- Anita Gelsinger
For a voice-controlled interactive TV system, the decisive components for a natural voice dialogue are the acoustic front-end and the command recognition. The acoustic front-end removes disturbing signal components like loudspeaker echoes from the microphone signals and uses a power threshold to detect speech segments. The segments are then fed into a speech recognizer, which tries to match the segment to a command according to a previously defined dictionary and grammar.

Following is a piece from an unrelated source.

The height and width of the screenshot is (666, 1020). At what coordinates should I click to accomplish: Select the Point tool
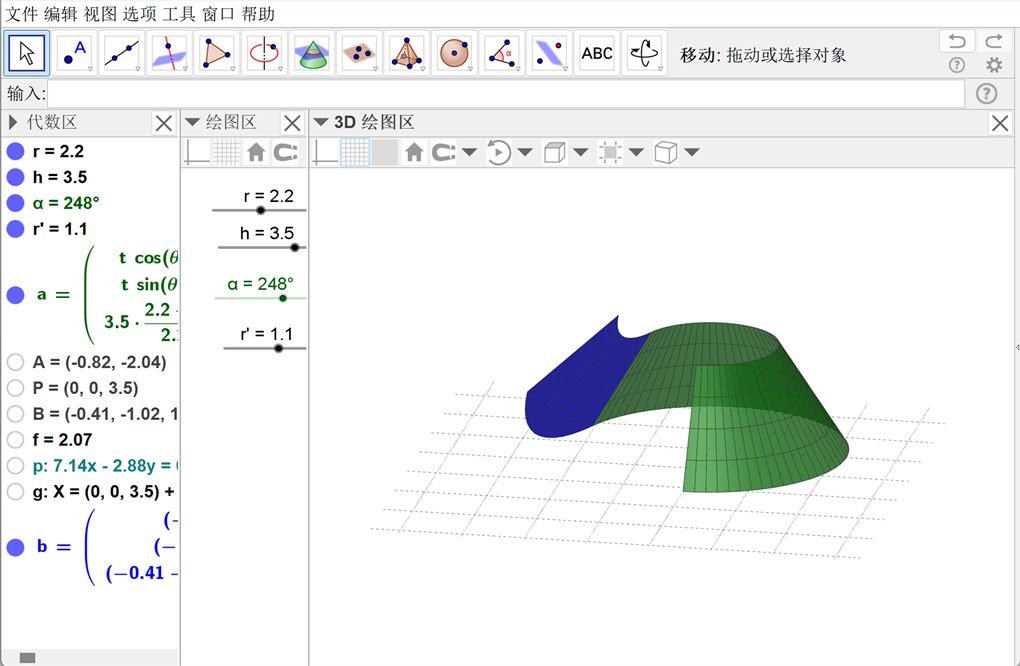[76, 53]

For example, the command could be "[please] set [the] volume to 10", where "please" and "the" are words that are recognized by the speech recognition engine, but defined as optional in the grammar.

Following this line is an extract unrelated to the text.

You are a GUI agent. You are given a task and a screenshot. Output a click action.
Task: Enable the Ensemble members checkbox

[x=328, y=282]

While this approach allows a high recognition rate for correctly spoken commands, and also tolerates minor deviations from the defined grammar, it fails to detect if the user speaks a sentence that is not intended as a command, e.g., while talking to another person, or a command that is not anticipated in the system. In this case, the recognizer tries to match the recorded sentence to a command, and performs an action that the user probably did not intend.

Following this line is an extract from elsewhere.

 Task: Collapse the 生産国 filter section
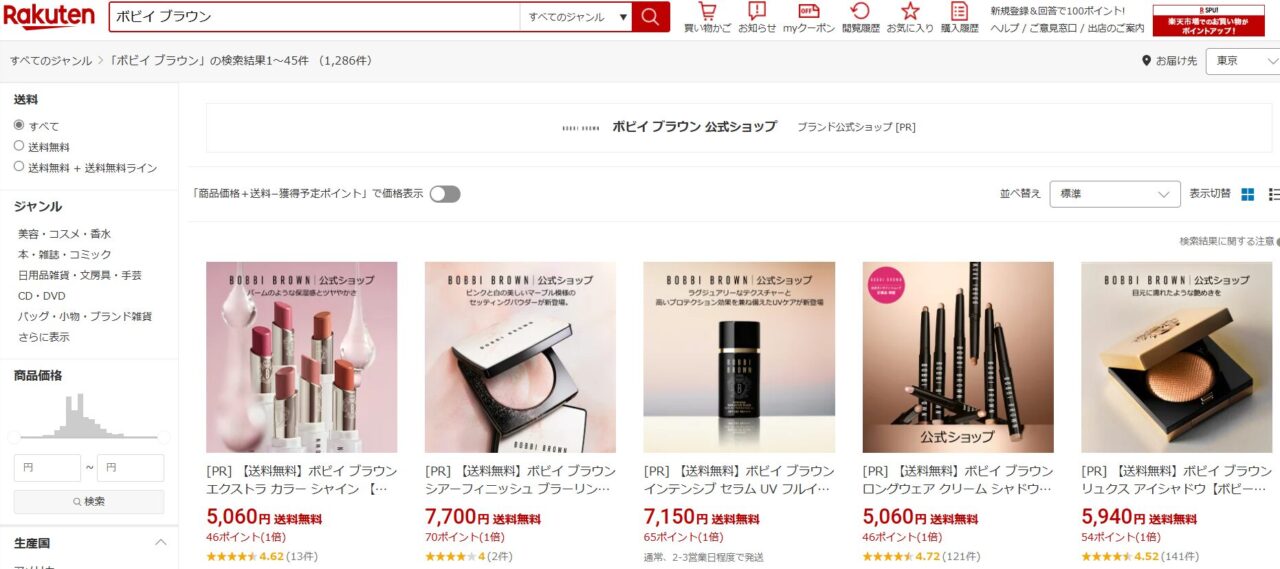coord(160,543)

The aim of this thesis is the investigation of methods to prevent the system from reacting to these "out-of-grammar" utterances. One possibility is keyword recognition, i.e., requiring the user to speak a prefix before the command ("TV, increase volume"), so that commands can be differentiated from other speech. Another possibility is the detection of out-of-grammar utterances, either with a "garbage model" or by evaluating the confidence score of the speech recognition result. Ideally, both methods could be combined.
The work consists of researching various alternatives, investigating the feasibility of implementation with our speech recognition engine, and possibly implementing promising concepts in our demonstration system.
The thesis can be written in German or English.